Monsieur le Président,
La crise sanitaire a particulièrement mis en lumière que les services publics sont essentiels à notre société. Ils sont le bien commun de chacun citoyen, indispensables à une société solidaire pour se loger, éduquer ses enfants, se soigner, se déplacer…
Plus que jamais lors des confinements qui se sont succédés depuis bientôt deux ans, les agents départementaux se sont pleinement investis et ont assumé leurs missions de service public dans des conditions particulièrement difficiles.
Malgré ce constat, la Loi Dussopt dite de « Transformation de la Fonction Publique » continue de se décliner par ordonnance déconstruisant méthodiquement la fonction publique avec aujourd’hui l’augmentation du temps de travail, ultime levier de réduction du nombre de fonctionnaires jugés « trop coûteux » au regard de la dette publique.

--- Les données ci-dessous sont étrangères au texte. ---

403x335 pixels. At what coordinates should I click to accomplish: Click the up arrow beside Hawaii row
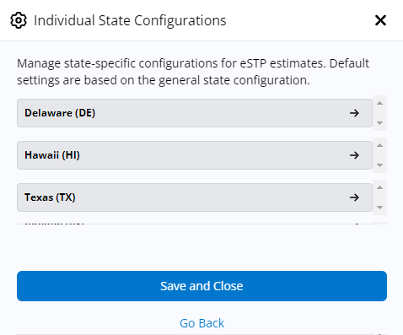pos(380,145)
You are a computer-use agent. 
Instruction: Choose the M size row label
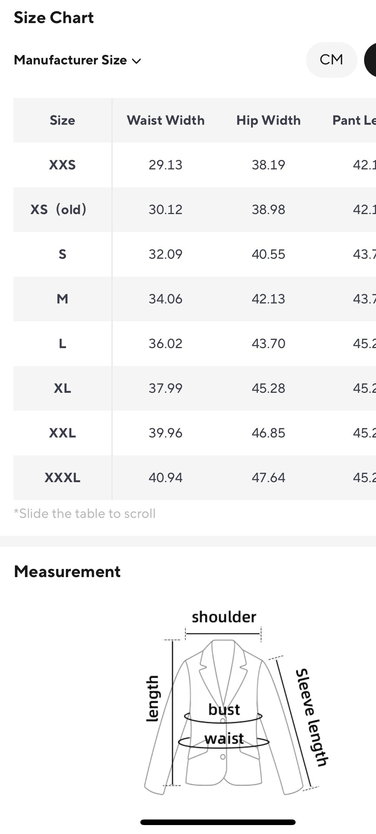pos(63,299)
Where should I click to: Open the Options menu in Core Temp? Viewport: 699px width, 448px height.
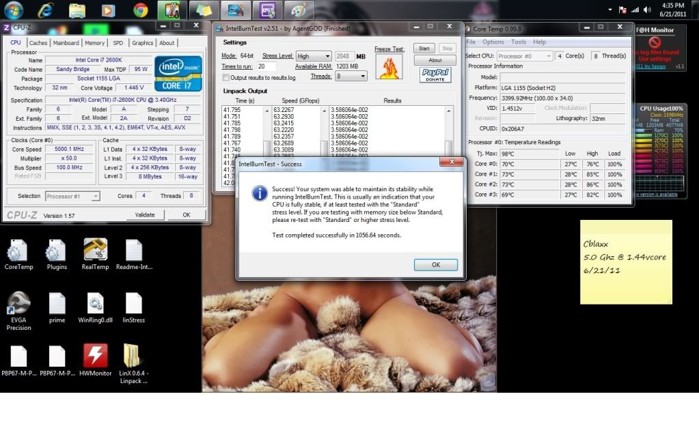pyautogui.click(x=493, y=42)
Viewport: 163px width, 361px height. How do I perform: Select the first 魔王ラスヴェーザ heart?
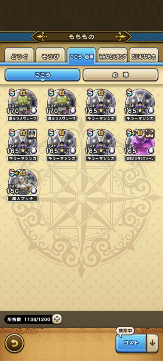click(x=23, y=102)
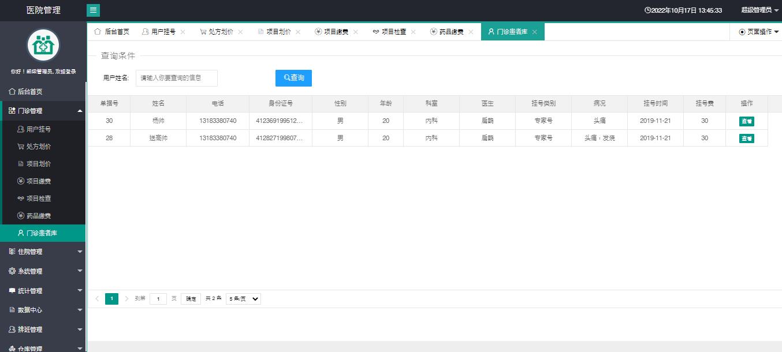Screen dimensions: 782x352
Task: Expand the 住院管理 sidebar section
Action: pyautogui.click(x=43, y=252)
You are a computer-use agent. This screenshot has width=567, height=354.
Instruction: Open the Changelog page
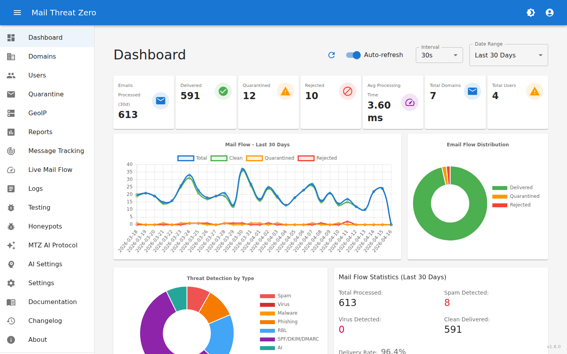coord(44,321)
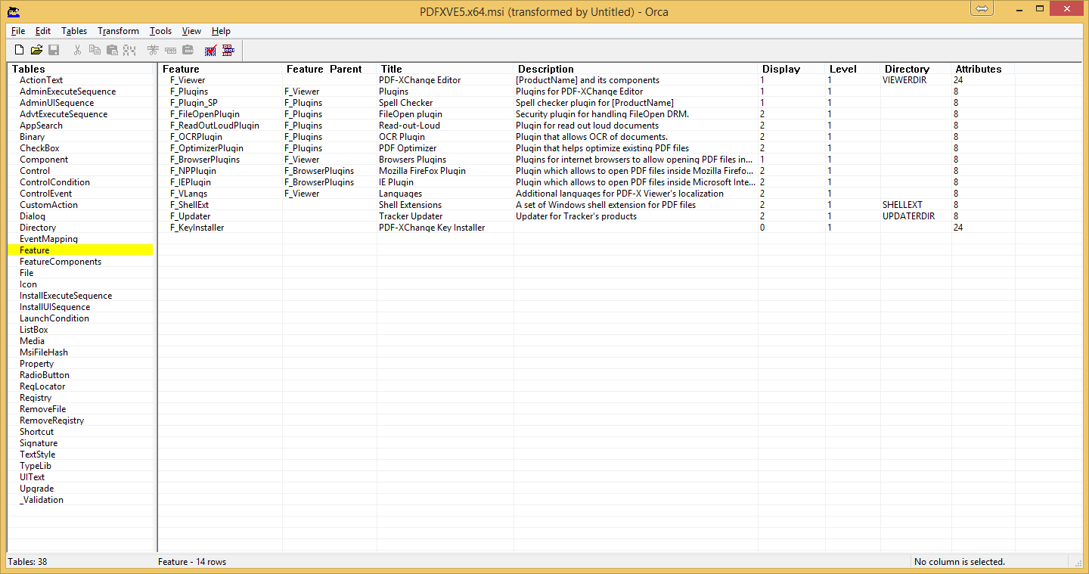Screen dimensions: 1089x574
Task: Select the Component table in the sidebar
Action: click(44, 159)
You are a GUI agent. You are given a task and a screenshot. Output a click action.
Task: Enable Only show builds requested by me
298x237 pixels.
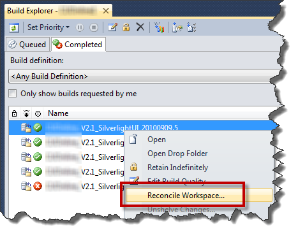[13, 94]
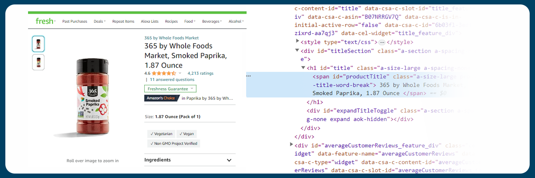Open the Past Purchases menu item
Viewport: 535px width, 178px height.
click(74, 21)
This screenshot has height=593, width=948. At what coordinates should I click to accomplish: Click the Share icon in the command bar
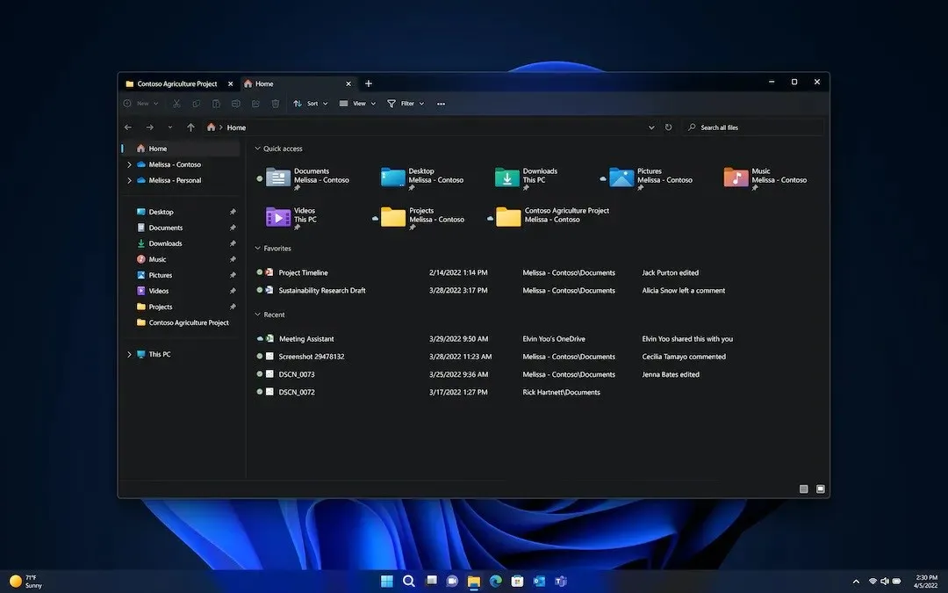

Alors que selon nous, le progrès et l’histoire sociale vont dans le sens d’une réduction du temps de travail (32h), le passage aux 1607 heures nous est présenté par notre collectivité comme inévitable impliquant une perte de congés de presque 10 jours par an.
Considérant que rien n’est inéluctable, la CGT s’oppose évidemment à cette régression sociale.
Comme vous le savez, des leviers législatifs et politiques permettent au minimum de ne pas augmenter le temps de travail des agents.
L’article 47 de la loi de Transformation de la Fonction publique abroge tous les régimes dérogatoires au volume annuel de 1607 heures de travail dans la fonction publique territoriale. La durée légale du travail reste de 35 heures par semaine, mais le nombre de jours travaillés annuellement est adapté pour représenter 1607 heures.
Cependant la loi ne précise aucune notion de minimum ou de maximum pour les 1607 heures mais obligerait les employeurs territoriaux à délibérer pour se mettre en conformité avec la loi dans un délai d’un an à compter du renouvellement de chacune des assemblées délibérantes, soit juin 2022 pour les régions et les départements.
Et c’est bien la réponse que vous nous avez apporté lors de notre rencontre bilatérale le 22 septembre dernier : « Cette loi a été adoptée. En tant qu’élu républicain, je me dois de trouver des voies pour me mettre en conformité avec la législation ».
Il est vrai que l’introduction dans la loi de cette disposition vise ainsi à dédouaner les employeurs territoriaux de leurs responsabilités et d’éviter tout rapport de force défavorable avec les agents et leurs syndicats.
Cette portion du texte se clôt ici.